Now they've got some new fangled chicken pox vaccine. Not only do I think that it's the sissy way out, I think that you're messing with the natural order of things. I get a funny feeling like something is going to backfire with us trying to avoid a common childhood illness.

But back to germophobes. What got me thinking about this is public restrooms. I believe the majority of women are squatters or liners. Squatters hover above the toilet and liners place toilet paper along the seat. I have no issues with that. If you really are worried about the germs on the seat, whatever. Here's my issue with most squatters and liners. They generally leave a mess for the next person. They pee all over the seat and don't wipe it up or they leave their paper dangling over the side of the seat, half in and half out of the toilet. They really don't care that the person using the stall after them has to clean up after them in order to use the toilet.

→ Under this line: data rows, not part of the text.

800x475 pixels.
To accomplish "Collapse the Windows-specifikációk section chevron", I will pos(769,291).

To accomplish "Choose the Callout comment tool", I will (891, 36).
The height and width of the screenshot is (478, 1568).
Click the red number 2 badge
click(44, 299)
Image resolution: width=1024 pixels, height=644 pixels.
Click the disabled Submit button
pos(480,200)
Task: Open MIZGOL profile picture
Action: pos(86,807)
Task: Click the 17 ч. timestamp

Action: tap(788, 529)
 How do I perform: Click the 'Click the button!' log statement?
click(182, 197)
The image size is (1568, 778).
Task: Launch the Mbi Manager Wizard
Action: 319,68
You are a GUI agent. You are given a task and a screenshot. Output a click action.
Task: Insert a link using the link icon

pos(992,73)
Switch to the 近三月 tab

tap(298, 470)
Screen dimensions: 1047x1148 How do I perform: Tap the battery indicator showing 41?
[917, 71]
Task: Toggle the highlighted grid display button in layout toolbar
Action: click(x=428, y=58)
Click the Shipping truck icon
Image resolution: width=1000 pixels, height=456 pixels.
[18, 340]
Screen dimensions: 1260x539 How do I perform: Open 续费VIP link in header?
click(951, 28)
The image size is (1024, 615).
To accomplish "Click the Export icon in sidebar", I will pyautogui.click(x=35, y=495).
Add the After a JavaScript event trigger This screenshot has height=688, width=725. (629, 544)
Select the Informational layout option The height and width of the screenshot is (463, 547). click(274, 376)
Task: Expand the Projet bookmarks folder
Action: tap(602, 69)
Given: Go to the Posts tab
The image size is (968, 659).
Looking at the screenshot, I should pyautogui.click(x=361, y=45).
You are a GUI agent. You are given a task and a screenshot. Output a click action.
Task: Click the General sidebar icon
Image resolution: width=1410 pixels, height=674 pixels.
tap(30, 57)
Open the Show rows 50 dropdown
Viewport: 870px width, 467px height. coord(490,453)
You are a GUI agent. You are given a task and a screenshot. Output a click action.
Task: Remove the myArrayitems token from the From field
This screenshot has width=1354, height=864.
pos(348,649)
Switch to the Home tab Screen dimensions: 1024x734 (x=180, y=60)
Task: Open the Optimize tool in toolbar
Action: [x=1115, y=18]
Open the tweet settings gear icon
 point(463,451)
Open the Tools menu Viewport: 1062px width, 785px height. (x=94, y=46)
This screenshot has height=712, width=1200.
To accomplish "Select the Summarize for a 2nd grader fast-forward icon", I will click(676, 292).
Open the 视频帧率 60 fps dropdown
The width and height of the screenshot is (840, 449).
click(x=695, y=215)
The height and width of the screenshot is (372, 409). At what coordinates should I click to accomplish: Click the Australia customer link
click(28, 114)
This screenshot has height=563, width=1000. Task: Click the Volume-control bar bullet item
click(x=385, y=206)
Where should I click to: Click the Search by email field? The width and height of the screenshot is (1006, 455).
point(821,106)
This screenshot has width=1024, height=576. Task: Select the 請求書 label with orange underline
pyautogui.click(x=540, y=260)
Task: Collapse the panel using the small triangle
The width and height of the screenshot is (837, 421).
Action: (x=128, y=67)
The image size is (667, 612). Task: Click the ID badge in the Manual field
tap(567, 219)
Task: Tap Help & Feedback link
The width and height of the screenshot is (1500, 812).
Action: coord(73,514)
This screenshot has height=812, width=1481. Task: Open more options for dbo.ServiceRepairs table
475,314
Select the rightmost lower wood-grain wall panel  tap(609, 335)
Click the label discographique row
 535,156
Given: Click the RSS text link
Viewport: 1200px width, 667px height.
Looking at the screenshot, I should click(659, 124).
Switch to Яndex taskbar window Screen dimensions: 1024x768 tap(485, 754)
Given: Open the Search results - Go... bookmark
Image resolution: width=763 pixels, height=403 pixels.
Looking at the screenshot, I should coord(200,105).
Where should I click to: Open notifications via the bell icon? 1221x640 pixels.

Years back I was discussing this with my sister and received a shock when I learned that not only is she a squatter (no surprise) but there is this whole other breed out there that flushes the toilet with their foot. WHAT??? You take your foot that has been walking around on the bathroom floor and use it on a handle? Handles are meant for hands. Thanks a lot. For years I have been flushing toilets with my hand after you paranoid footflushers have gunked it all up. Thank goodness I go straight to the sink and wash my hands.... but then I negate that by not opening the door with a paper towel, according to my sister.

So I will continue to take my chances. Eat a piece of candy that has fallen on the floor, sit on toilet seats and a myriad of other dangerous behaviours. Maybe it explains why I rarely catch any of the bugs that are floating around. My immune system is tried and true.


  1. I'll take my chances right along with you Thinker.
    Parents that all but enclose their children in bubble wrap think they are being superior care-givers,when in fact all they're doing is raising little weaklings that are going to curl up and die the first time they're exposed to the usual viruses and such.
    We thrived for thousands of years before Lysol was invented..

  2. An engineer friend and I came up with the idea of a "Kid Ball". Think of a gerbil ball only kid sized. Huge market we thought. And remember when kids actually hung out in the neighborhood.

  3. The world was our oyster back then wasn't it..
    As long as we were home by suppertime,mom didn't have to bother all that much with where we were,as long as we weren't trackin' mud through the house.

  4. Gone after lunch - be back when the streetlights come on. Heaven.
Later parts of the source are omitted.